Inspector Opens Case After Witnessing Cave-In, Oncoming Traffic Hazards

A lack of cave-in protection at a worksite in Stamford, Conn., has led to $47,700 in proposed fines for a Bridgeport water and sewer contractor, reports OSHA. The agency has cited Anthony Julian Railroad Construction Co. Inc. for alleged willful and serious violations of safety standards during an installation of a storm sewer catch basin at the site.

During the installation, an OSHA inspector observed a company employee entering an apparently unprotected excavation. An inspection was opened on the spot and found that the 9-foot, 6-inch deep excavation lacked protection against a collapse of its sidewalls. In addition, the sidewalk above the excavation was undermined and workers in the excavation were not protected against loose and broken rock falling into the excavation, OSHA said. Workers on the ground also lacked adequate protection against being struck by oncoming traffic, the agency added.

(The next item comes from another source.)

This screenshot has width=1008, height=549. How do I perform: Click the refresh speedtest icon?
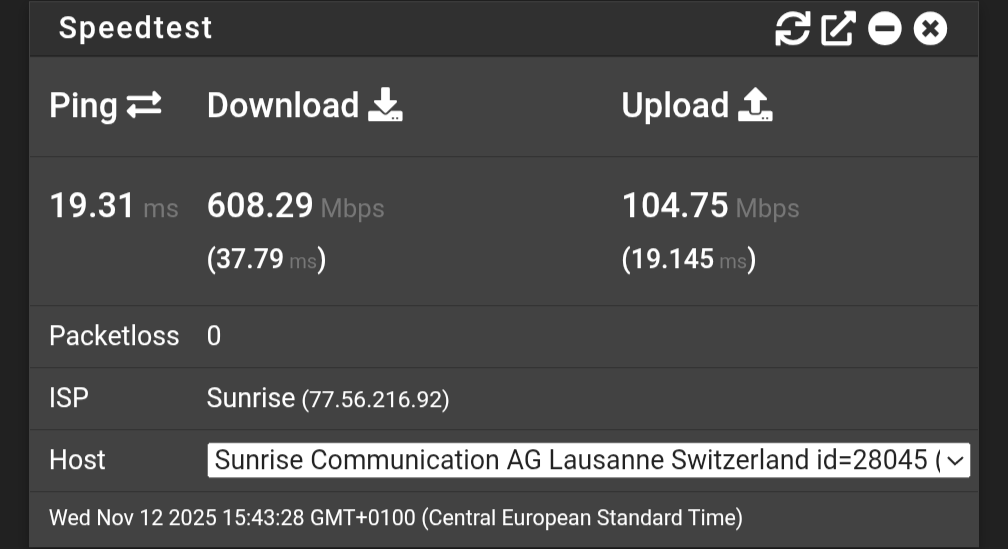point(792,29)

"An unprotected excavation can become a grave in seconds. A cave-in can crush and bury workers beneath tons of rock and soil before they have a chance to react or escape," said Kang Yi, OSHA's acting area director in Bridgeport. "Workers should never be directed to enter an excavation until it is properly and effectively protected against collapse."

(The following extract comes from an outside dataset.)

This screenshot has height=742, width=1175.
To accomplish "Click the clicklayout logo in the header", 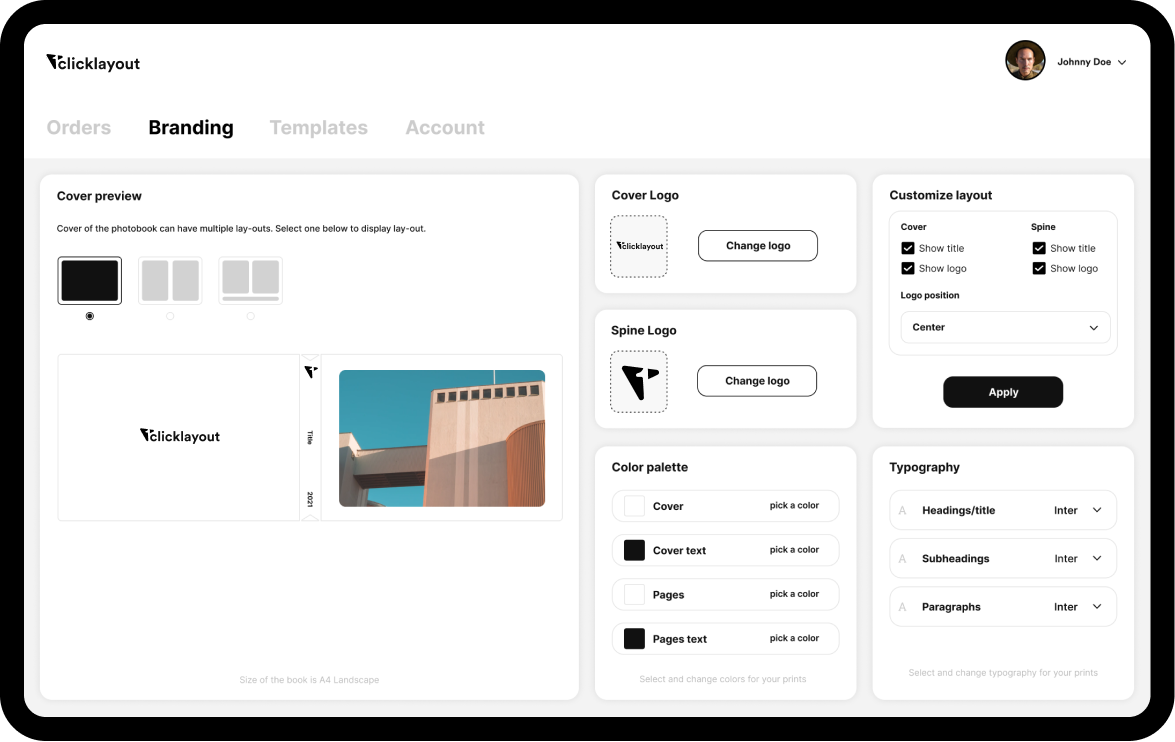I will coord(92,62).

As a result of its inspection, OSHA has issued the company one willful citation, with a fine of $42,000 for the unprotected excavation, and three serious citations with $5,700 in fines for the remaining hazards. OSHA defines a willful violation as one committed with plain indifference to or intentional disregard for worker safety and health, while serious citations are issued when death or serious physical harm is likely to result from hazards about which the employer knew or should have known.

The company has 15 business days from receipt of its citations and proposed penalties to comply, participate in an informal conference with OSHA's area director, or contest the findings before the independent Occupational Safety and Health Review Commission. The inspection was conducted by OSHA's Area Office in Bridgeport, Conn.